元はと言えば藤井家の親子関係が悪いのが問題で、優斗も心が死にそうだったわけで。だからと言って青葉家の大事な家族を殺していいわけでもないし、その報復として優斗が死んでいいわけでもない。死んでしまったら反省させることもできない。

問題が起こっていることに、気付けないことはなかったように思う。だけど気付けなかったんだよなあ。

家族の誰かが犯罪を犯すと、他の家族が大変な目に合う。そういうものだということは分かるけど、血がつながっているとか、一緒に暮らしているだけなのに、何だろうな。

 

今夜、すべてのバーで/中島らも

アル中怖い。私自身は、お酒の味は嫌いじゃないし普通に飲めるが、酔うと色々なことがシャキシャキできなくなるし、余計なことを言ってしまったりして面倒臭いので、必要でなければ飲まない。酔って何かを忘れたいとかいった気持ちもないので、体を壊してまでお酒を飲みたいという気持ちは分からない。

 

中島らもさんの文章は初めて読んだ気がする。「婆さんはいま、案山子の正体を知ったカラスになって、じわじわと一本足の吉田老に近づいていくのだった。」とか、素敵な言い回しがちらほらとあって、他の作品も読んでみたくなった。

 

ヘルドッグス/深町秋生

笑いあり涙あり。ただしいい話なわけではなく、もうやめてくれと何度思ったことか。地獄すぎて笑うしかない。室岡だけが心の癒し。
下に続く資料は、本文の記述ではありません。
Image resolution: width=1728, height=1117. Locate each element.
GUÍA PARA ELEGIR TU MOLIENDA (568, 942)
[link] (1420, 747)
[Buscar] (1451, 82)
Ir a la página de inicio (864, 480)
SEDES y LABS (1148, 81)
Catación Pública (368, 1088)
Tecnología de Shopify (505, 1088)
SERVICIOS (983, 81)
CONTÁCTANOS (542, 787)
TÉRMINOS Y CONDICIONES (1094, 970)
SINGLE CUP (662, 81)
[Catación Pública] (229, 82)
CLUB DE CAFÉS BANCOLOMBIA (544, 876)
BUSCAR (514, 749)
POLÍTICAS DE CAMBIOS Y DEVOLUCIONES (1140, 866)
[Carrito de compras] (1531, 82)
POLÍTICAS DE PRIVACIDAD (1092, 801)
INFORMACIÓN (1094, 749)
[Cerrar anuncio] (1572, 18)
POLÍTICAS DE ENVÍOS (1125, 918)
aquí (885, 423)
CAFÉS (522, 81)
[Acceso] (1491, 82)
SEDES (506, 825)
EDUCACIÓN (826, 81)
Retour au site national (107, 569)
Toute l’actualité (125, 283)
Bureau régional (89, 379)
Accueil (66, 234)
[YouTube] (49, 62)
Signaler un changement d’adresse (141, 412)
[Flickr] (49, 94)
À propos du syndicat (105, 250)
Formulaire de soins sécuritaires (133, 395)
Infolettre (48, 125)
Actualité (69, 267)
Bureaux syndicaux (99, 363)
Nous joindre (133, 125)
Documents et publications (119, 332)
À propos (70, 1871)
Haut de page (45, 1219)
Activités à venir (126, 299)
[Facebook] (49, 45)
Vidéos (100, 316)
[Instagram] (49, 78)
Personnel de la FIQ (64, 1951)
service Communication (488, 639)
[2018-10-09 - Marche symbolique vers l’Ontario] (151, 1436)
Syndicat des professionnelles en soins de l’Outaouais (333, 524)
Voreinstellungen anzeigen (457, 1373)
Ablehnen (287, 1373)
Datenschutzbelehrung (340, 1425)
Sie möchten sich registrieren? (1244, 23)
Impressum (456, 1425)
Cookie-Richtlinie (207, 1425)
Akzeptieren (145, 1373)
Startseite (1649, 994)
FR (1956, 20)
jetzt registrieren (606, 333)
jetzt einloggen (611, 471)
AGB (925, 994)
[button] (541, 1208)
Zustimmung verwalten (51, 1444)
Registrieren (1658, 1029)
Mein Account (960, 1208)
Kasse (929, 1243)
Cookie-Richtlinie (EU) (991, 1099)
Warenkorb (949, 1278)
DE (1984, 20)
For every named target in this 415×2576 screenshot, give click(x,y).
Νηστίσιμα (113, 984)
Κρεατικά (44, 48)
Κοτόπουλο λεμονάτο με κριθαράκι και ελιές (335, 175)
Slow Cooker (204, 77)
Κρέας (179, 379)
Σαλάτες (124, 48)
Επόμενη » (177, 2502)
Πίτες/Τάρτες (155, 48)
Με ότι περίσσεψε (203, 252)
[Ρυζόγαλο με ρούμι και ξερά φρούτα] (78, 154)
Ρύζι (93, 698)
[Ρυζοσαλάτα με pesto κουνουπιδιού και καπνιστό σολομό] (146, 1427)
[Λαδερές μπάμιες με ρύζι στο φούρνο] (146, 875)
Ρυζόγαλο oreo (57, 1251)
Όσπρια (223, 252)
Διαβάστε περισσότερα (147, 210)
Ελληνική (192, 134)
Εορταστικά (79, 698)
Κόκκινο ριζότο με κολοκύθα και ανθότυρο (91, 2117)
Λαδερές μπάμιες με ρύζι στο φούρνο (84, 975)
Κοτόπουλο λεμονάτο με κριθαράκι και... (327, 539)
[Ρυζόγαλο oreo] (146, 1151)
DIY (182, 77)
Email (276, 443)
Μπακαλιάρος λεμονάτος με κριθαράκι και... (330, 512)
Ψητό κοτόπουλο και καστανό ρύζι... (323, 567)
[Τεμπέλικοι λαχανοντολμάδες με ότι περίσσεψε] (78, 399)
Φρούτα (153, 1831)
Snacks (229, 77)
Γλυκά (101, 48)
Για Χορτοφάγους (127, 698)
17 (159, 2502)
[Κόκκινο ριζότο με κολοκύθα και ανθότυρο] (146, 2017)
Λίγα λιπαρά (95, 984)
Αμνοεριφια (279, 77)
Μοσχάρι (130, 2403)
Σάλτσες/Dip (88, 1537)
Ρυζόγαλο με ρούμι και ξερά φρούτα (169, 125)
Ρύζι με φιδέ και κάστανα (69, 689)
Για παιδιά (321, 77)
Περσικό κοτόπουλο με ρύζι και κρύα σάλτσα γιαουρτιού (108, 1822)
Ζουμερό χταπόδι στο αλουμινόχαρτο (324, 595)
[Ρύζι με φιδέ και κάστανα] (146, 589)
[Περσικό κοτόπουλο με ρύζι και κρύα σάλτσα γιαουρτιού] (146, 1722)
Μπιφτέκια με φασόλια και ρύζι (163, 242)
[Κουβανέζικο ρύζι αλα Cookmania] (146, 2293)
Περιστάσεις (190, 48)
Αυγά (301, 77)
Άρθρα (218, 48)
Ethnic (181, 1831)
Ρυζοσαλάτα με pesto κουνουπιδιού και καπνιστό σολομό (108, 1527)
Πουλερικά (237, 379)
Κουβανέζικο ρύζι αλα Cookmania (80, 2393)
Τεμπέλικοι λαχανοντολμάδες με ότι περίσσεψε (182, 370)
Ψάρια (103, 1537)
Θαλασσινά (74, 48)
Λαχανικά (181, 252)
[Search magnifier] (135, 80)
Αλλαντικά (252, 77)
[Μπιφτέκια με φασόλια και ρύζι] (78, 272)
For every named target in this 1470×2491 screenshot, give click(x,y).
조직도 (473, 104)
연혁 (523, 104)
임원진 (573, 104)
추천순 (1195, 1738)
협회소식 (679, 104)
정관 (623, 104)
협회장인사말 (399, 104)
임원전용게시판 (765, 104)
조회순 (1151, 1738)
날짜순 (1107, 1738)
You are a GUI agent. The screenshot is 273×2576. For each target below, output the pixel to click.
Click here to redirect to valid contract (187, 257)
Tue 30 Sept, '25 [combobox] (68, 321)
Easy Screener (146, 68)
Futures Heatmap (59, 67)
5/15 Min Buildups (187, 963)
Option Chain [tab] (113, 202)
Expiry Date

こんな仕事、まともな人間にはやれないだろう。どいつもこいつもいかれているけど、兼高もある意味狂っているのか。

 

 

再雇用警察官/姉小路祐

自分の将来を投げ打って、姪と両親の世話か。他に手がないのであれば腹を括るしかないけど、何らかのモチベーションがないとやれないなあ。想像すると過酷すぎるような気がしてしまうけど、辛いことばかりではないからやれたんだろうか。

 

Winny/壇俊光

裁判に7年半か。こんなに長い間自由を奪われて人生が滅茶苦茶になるのだったら、嘘をついてお金を払って終わりにしてしまいたくなるかもしれない。でも、やってもいないことをやったというのは嫌だしなあ。

 

黒い紙/堂場瞬一

同じ職場で近しい人が亡くなったら、その仕事を辞めたくなる?ちょっと想像がつかないけど、もしかするとそれはきっかけであって、元々その仕事があまり好きではなかったのではないかという気もする。

何にせよ、まだ若いのだから他の仕事もやってみたらいいのであって、今どき仕事を辞めたからといってそんなに落ち込むこともないだろう。まあ警察は、一度辞めたらもう一度入りなおすことはできないのだろうけど。